I am trying to show
Consider $F\colon C[a,b] \rightarrow R$ ; $F(f)=f(t_0)$ where $a<t_0< b$ . Show that this linear functional is not continuous under $\|\cdot\|_1$ on C[a,b]
I have tried a proof that is apparently wrong and I would like help finding out where the flaw is. I try to show the functional is discontinuous by constructing a sequence of functions such that $f_n \rightarrow f$ under $ \|.\|_1$ but $F(f_n)\not\to F(f)$ where $f_n$ and $f$ are continuous on [a,b].
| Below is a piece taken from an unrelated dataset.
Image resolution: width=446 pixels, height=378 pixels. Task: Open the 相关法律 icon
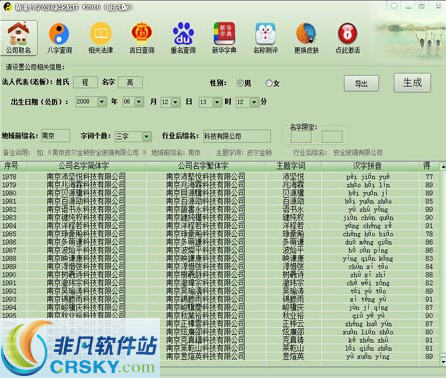click(101, 38)
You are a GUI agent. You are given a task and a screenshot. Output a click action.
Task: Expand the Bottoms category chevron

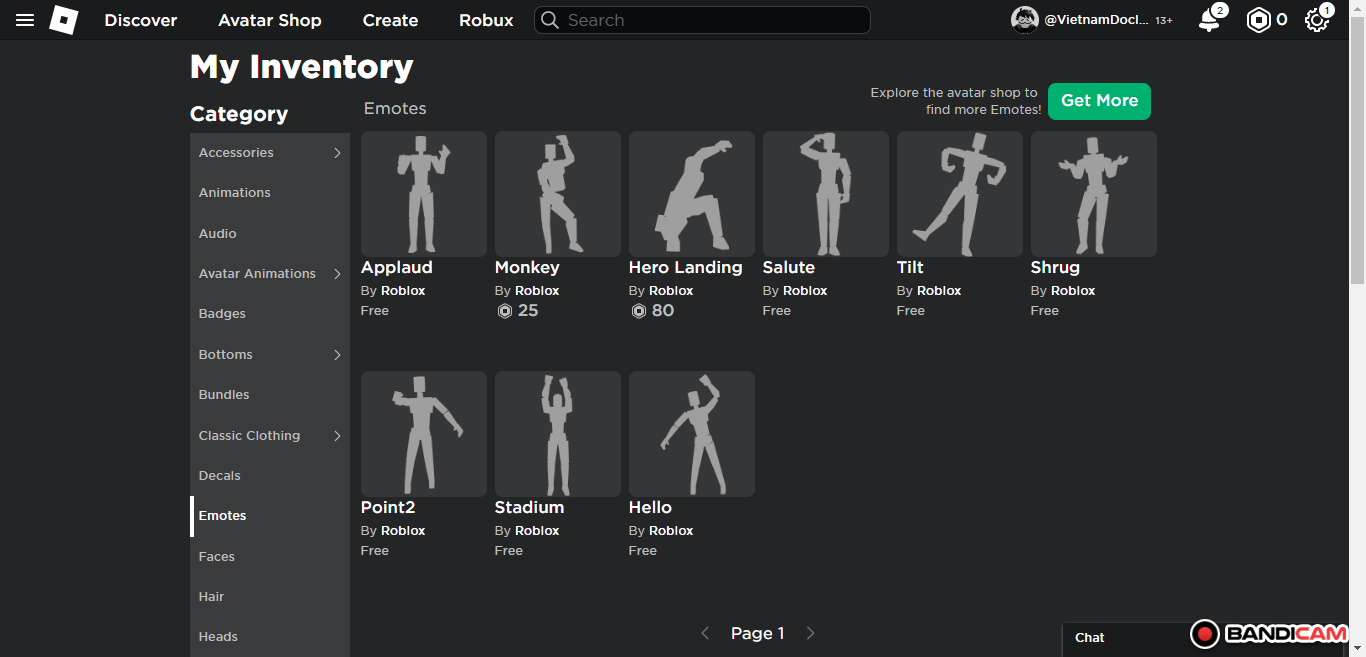(337, 355)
$f_n(x)= n(x-t_o)+1, \, x\in [-1/n +t_0,t_0]$
$f_n(x)= n(-x+t_o)+1, \, x\in [t_0,t_0 +1/n]$
$f_n(x)= 0$, otherwise
Then, $\|f_n-0\|_1=\|f_n\|_1=(2/n)\times 1/2=1/n \to 0$ as $n\to \infty$ So $f_n \to f$ under $\|.\|_1$, where $f=0$ on $[a,b]$.
However $F(f)=f(t_0)=0$ and $F(f_n)=f_n(t_0)=1 $ for all $n$. Thus $|F(f_n)-F(f)|=1$. Therefore $f_n \rightarrow f$ under $ \|.\|_1$ but $F(f_n)\not\to F(f)$.
Your proof is correct, and it is the natural idea to attack this problm. One could criticize that you don't explicitly show that the $f_n$ are continuous, but that's a minor point that is saved with a sentence noting that the only points where there could be any doubt are $a,t_0, b$ and that in the three cases the side limits agree.